La novela de Galdós podía ser El amigo Manso.
Había estado releyendo algunas de las que más le gustaban, y no era raro que lo hiciese en el Correo en los viajes de Ordial a Doza, en los regresos después de las consabidas visitas y gestiones, más razonablemente en los regresos que en las idas, cuando aprovechaba para repasar documentos o tomar notas con datos para las entrevistas.
No recordaba en absoluto a nadie que hubiese entrado en el compartimento del tren y se hubiese sentado enfrente con una cartera en las rodillas, mirándole.
No era mucho lo que recordaba de aquellos viajes triviales de los últimos tiempos por los tramos ferroviarios de sus encomiendas, apenas lo que dejaban otros viajes más lejanos, cuando Ismael era un mero Agente de Seguros parecido al Viajante de Comercio, tan habitual y cercano en la fraternidad de los destinos y las pensiones, un tiempo muy revuelto y diluido en el que los días y las noches se parecían demasiado a las entradas y salidas de los túneles, cuando dormitaba y soñaba en una misma dirección sin mucha idea de llegar a ningún sitio y con la vaga sensación no ya de ser seguido sino perseguido por lo que hacía o dejaba de hacer.
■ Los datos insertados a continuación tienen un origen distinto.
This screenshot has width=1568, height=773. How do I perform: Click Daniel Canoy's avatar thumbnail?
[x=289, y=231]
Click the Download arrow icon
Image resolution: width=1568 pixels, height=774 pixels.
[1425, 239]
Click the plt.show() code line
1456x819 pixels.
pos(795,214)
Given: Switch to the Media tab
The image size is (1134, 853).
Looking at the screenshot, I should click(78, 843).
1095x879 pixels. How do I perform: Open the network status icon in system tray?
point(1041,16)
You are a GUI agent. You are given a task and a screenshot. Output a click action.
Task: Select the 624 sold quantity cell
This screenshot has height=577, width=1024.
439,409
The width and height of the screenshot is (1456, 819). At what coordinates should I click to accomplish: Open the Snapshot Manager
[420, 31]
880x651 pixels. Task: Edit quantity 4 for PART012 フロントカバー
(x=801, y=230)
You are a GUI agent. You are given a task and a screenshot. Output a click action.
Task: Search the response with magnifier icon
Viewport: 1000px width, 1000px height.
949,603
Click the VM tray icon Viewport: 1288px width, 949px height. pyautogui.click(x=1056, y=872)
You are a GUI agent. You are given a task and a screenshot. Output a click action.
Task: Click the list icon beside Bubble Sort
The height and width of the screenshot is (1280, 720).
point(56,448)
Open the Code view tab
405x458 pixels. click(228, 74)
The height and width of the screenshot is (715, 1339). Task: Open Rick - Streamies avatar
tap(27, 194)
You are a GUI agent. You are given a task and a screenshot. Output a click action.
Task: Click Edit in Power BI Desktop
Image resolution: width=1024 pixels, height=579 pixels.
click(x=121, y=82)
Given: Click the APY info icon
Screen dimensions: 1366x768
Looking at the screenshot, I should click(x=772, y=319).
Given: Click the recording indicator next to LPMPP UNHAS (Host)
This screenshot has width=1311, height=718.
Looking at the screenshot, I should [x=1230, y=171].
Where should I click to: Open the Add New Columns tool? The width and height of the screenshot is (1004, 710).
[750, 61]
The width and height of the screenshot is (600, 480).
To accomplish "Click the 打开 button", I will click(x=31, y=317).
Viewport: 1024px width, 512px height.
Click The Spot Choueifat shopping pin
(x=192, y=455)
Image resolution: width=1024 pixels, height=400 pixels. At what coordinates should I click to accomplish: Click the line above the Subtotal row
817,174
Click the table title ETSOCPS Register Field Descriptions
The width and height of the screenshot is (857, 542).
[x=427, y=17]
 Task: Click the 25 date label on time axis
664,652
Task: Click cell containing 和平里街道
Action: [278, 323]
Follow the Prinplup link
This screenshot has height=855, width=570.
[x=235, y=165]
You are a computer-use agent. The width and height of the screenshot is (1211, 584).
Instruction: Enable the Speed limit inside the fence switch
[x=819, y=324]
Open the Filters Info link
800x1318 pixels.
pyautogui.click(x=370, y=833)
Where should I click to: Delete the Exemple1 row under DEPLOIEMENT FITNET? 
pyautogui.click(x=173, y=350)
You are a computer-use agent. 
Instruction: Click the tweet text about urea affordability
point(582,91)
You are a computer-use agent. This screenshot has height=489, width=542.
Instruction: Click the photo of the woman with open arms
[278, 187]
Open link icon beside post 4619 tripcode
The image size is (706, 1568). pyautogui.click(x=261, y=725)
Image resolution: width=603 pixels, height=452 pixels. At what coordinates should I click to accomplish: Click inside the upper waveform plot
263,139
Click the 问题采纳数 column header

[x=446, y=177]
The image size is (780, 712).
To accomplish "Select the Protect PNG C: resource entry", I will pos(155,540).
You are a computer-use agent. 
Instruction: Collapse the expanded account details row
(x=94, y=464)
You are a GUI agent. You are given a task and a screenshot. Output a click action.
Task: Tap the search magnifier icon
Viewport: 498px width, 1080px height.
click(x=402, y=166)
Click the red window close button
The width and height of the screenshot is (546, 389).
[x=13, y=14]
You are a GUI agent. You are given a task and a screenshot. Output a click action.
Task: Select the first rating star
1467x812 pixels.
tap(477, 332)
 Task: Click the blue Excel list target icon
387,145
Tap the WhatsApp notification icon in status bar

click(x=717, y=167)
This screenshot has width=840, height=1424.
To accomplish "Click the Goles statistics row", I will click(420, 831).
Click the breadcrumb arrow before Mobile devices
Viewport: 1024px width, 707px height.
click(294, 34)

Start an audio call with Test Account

Todo había cambiado mucho, hasta el sentido de lo que en el recuerdo pudieran suponer las inciertas aventuras en las que, la mayor parte de las veces, se había visto involucrado con menos voluntad que indolencia.
—El tren viene detrás de ti... —decía Lucio Cañada, expulsando el humo del cigarrillo como si quisiera simular el de la locomotora que pitaba en la distancia—. Eres un hombre perseguido por una máquina descontrolada que con un poco de suerte descarrila en la próxima curva.